- [Request] Could you copy out the lines from the very start of the records through the line holding "[x=100, y=214]", inclusive, and leave out the pictures?

- [Material for this exercise]
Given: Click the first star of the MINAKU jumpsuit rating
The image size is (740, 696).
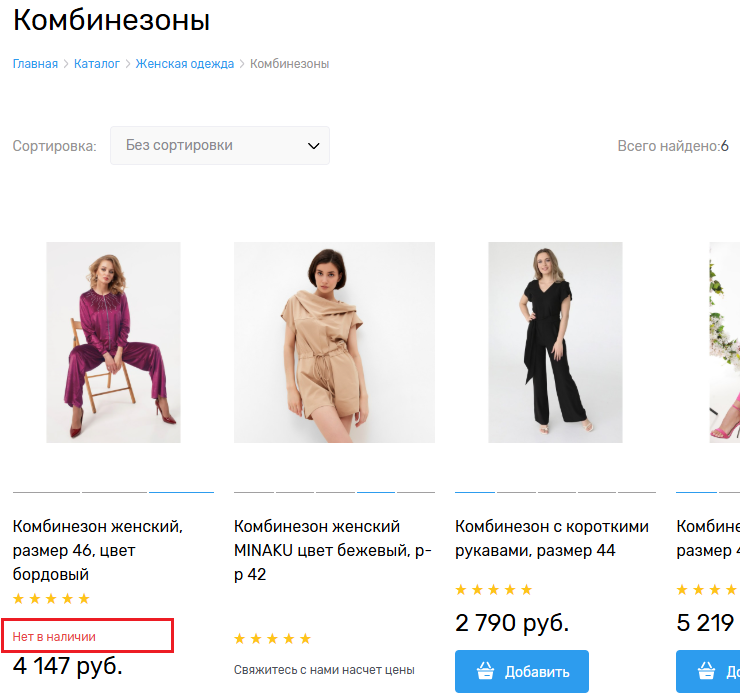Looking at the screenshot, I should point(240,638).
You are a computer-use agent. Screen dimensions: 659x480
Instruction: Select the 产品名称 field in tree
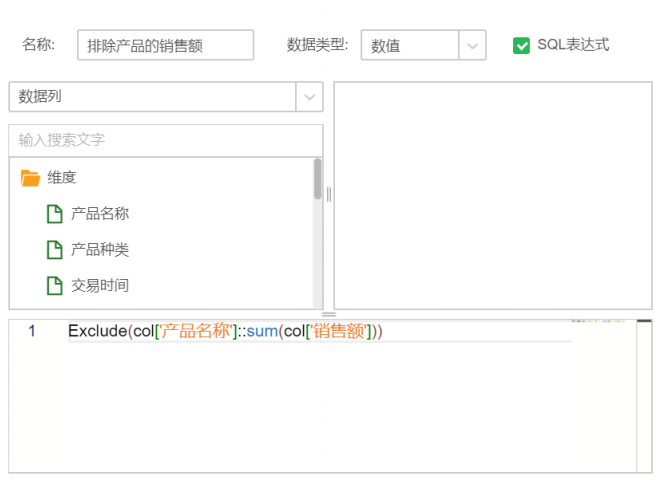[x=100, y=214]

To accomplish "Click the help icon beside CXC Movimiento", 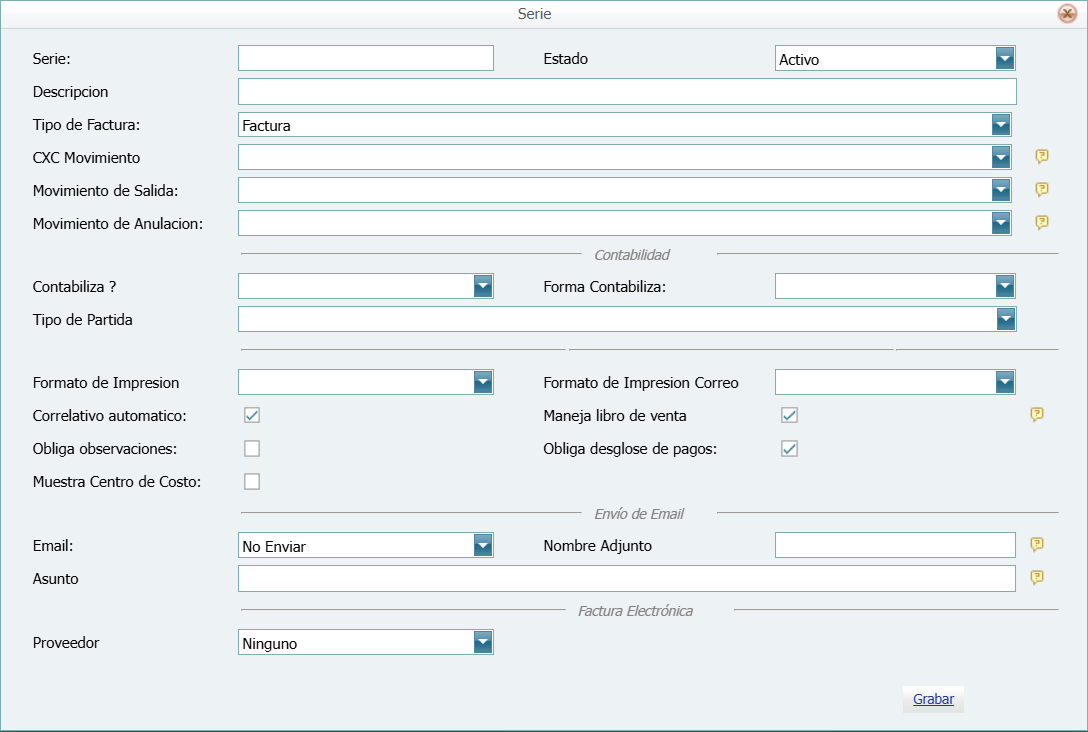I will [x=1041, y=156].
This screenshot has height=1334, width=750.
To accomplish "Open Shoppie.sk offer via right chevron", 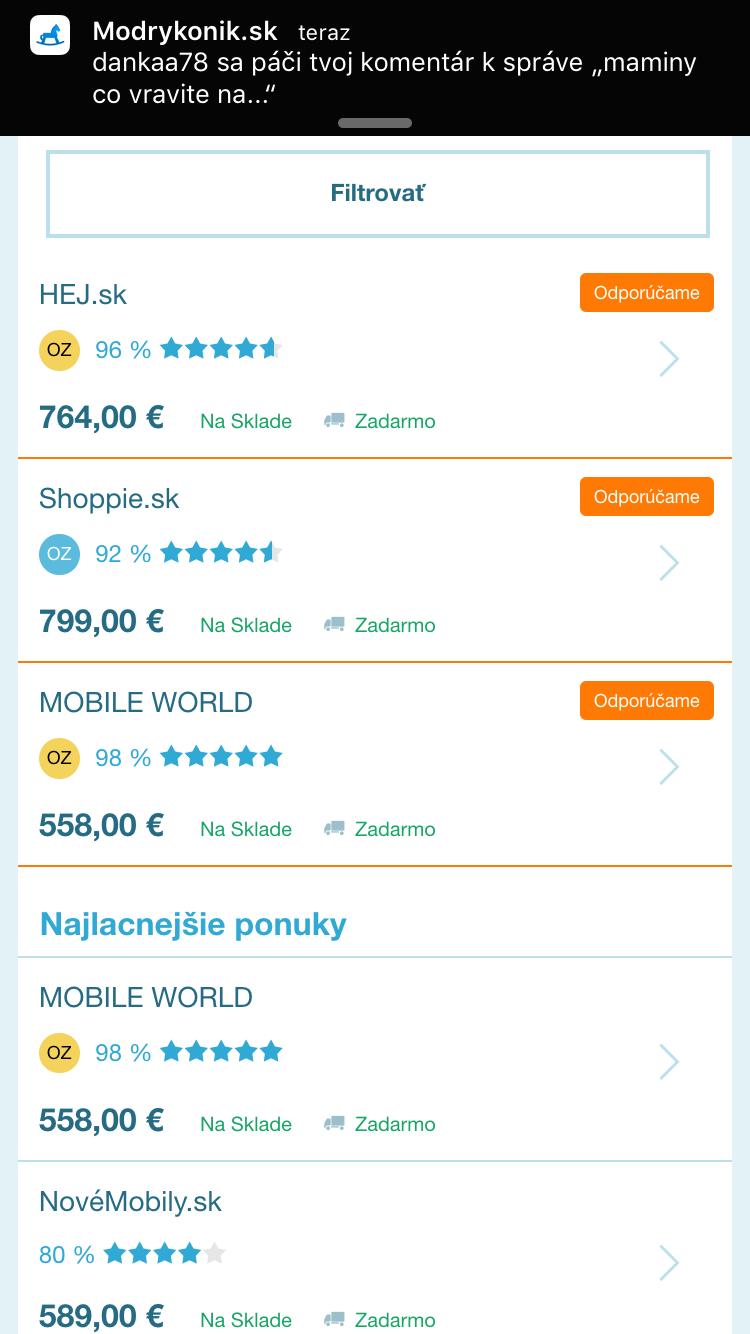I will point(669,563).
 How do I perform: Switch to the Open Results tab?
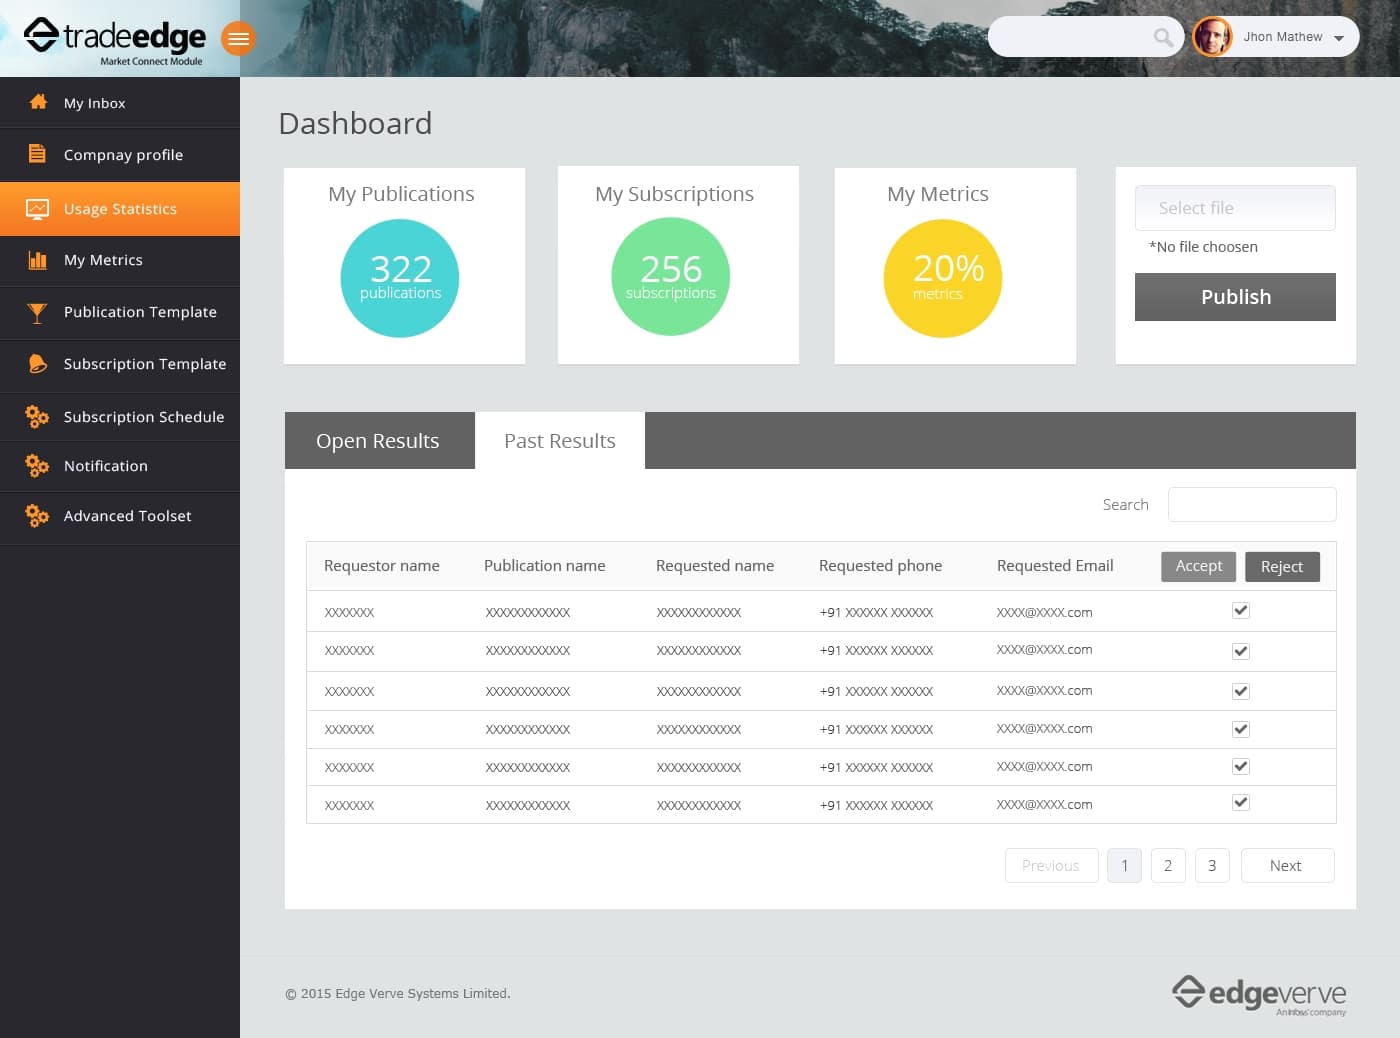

- [Answer below]
Given: Click the first star of the MINAKU jumpsuit rating
The image size is (740, 696).
Looking at the screenshot, I should point(240,638).
You are a computer-use agent. Screen dimensions: 659x480
Instruction: Select the 产品名称 field in tree
[x=100, y=214]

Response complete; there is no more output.